The tram came next. Virgil poured concrete piers, laid down I-beams turned on their sides, and developed a car to roll over the steel rails. A few years ago, the couple called on a tram company, Marine Innovations, to retrofit parts and build a new winch to move the 5-passenger car up and down. The car ascends to a long platform leading into a walkway that goes directly into the cabin.

Twenty years later, the Leihs still feel it was worth the extra work. Corbin, now 25, participates in the Special Olympics. Thanks to the walkways and tram, she can invite her teammates up to share in the fun. “Our daughter just loves this place,” says Virgil. “It was designed around her needs from the beginning.”

The accommodations also allow the Leihs to host family reunions on both Pat’s and Virgil’s sides. “We celebrated Virgil’s mother’s 90th birthday with a family reunion,” says Pat.

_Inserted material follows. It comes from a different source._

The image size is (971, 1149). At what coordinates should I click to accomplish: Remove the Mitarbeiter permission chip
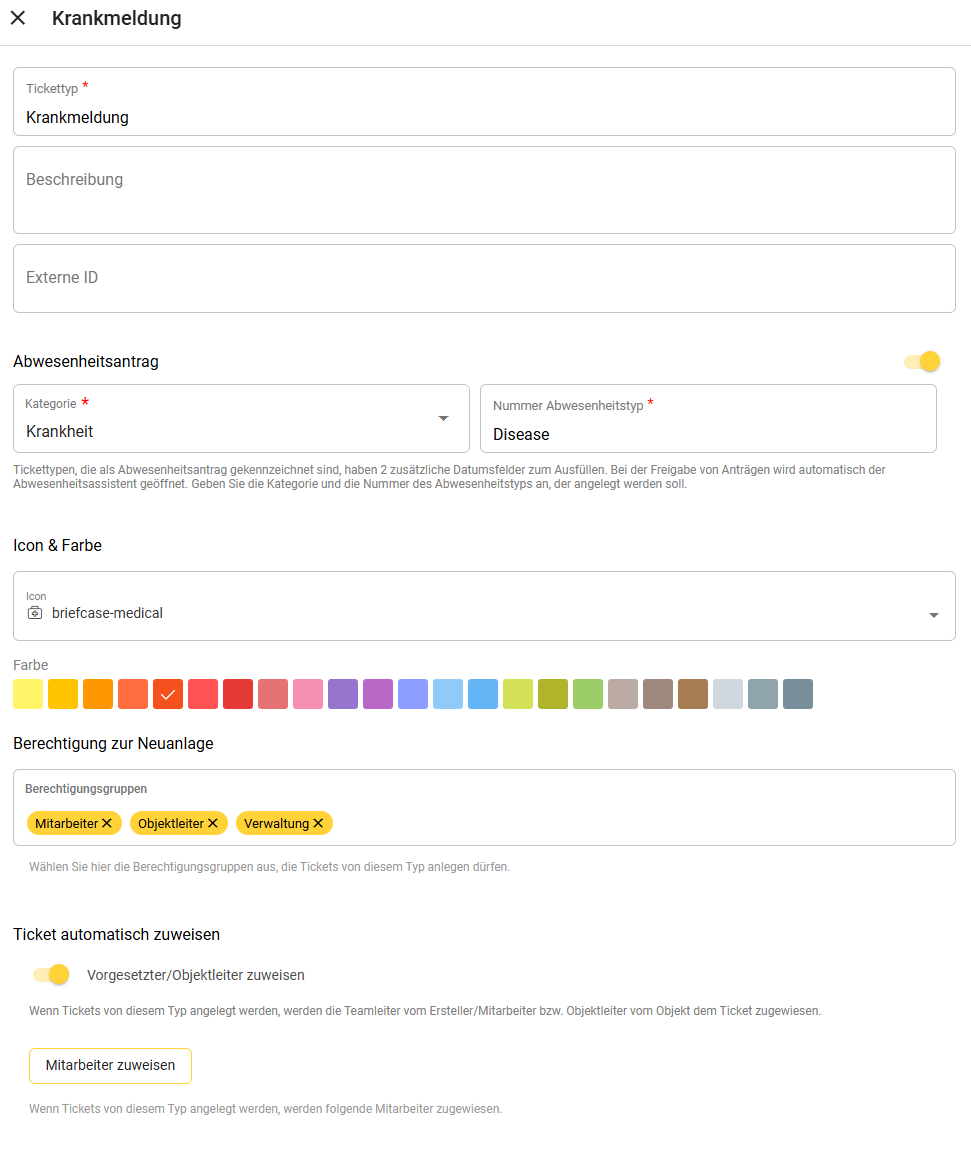click(x=107, y=823)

Frequent contributor Fran Sigurdsson joins the Cabin Life staff in extending sincere sympathies to the entire Luoma family for their recent loss of Rudy Luoma (the builder of the Gazeboat shown on page 54).

Other Ideas
Some other ideas for making your cabin accessible:

  • Large covered patio or deck areas for outdoor seating.
  • Walkway lighting.
  • Chair-height transfer benches let wheelchair users stretch out and sunbathe.
  • A hydraulic seat can ease folks into a hot tub.
  • Z-shaped paths achieve the necessary rise without becoming too steep.
Is it a pontoon boat? Or is it a gazebo? It's actually a bit of both. Gene Luoma invented this "Gazeboat," as he calls it, to make life easier for himself, his daughter Kim and his son Brian, all three of whom have muscular dystrophy. Now family and friends all enjoy fun and fishing on the craft. Pictured: Gene, center, with two family friends who were helping Gene with yardwork before they took a fishing break.